Pointing data for screenshots:
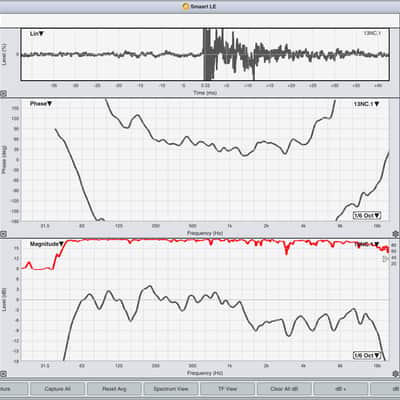Click the Clear All dB button
The width and height of the screenshot is (400, 400).
click(x=284, y=389)
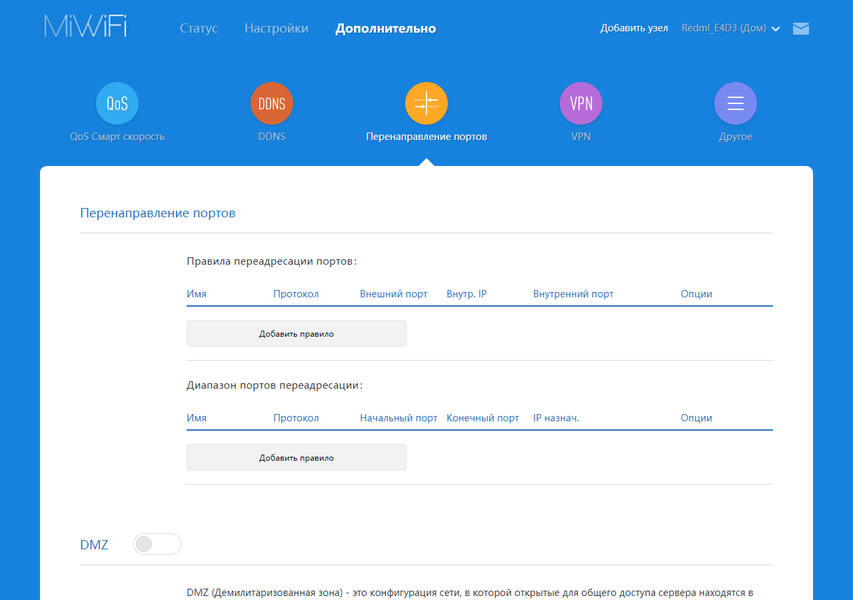Image resolution: width=853 pixels, height=600 pixels.
Task: Open the QoS smart speed icon
Action: (x=117, y=103)
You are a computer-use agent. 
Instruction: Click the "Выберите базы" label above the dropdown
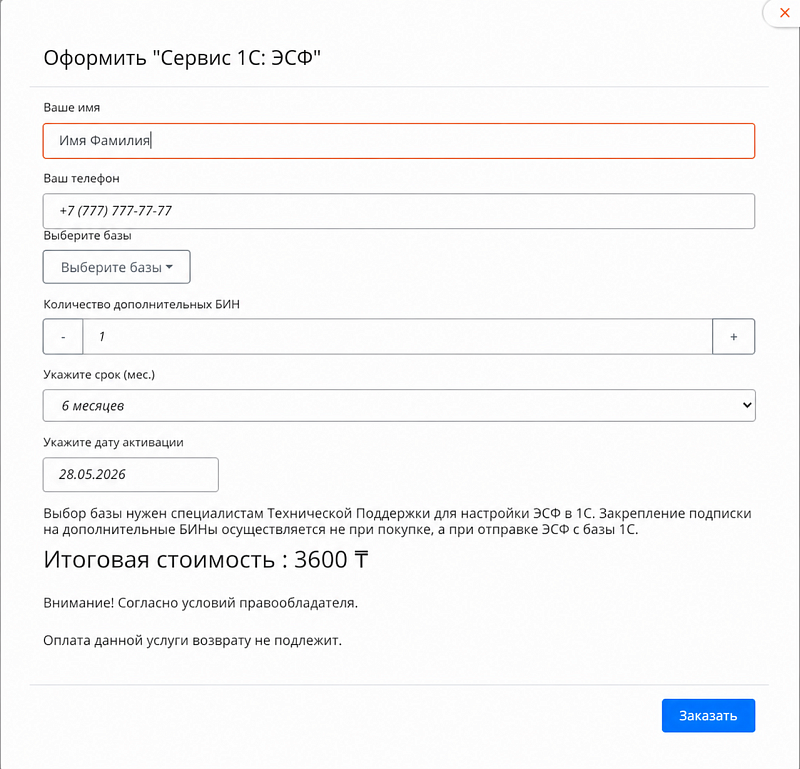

## WORK INSTRUCTIONS
Copy out every line of the records above word for word. Leave the pictures out.

## THE RESPONSE
Click the Clear All dB button
The width and height of the screenshot is (400, 400).
click(x=284, y=389)
Image resolution: width=853 pixels, height=600 pixels.
Task: Open the QoS smart speed icon
Action: (x=117, y=103)
You are a computer-use agent. 
Instruction: Click the "Выберите базы" label above the dropdown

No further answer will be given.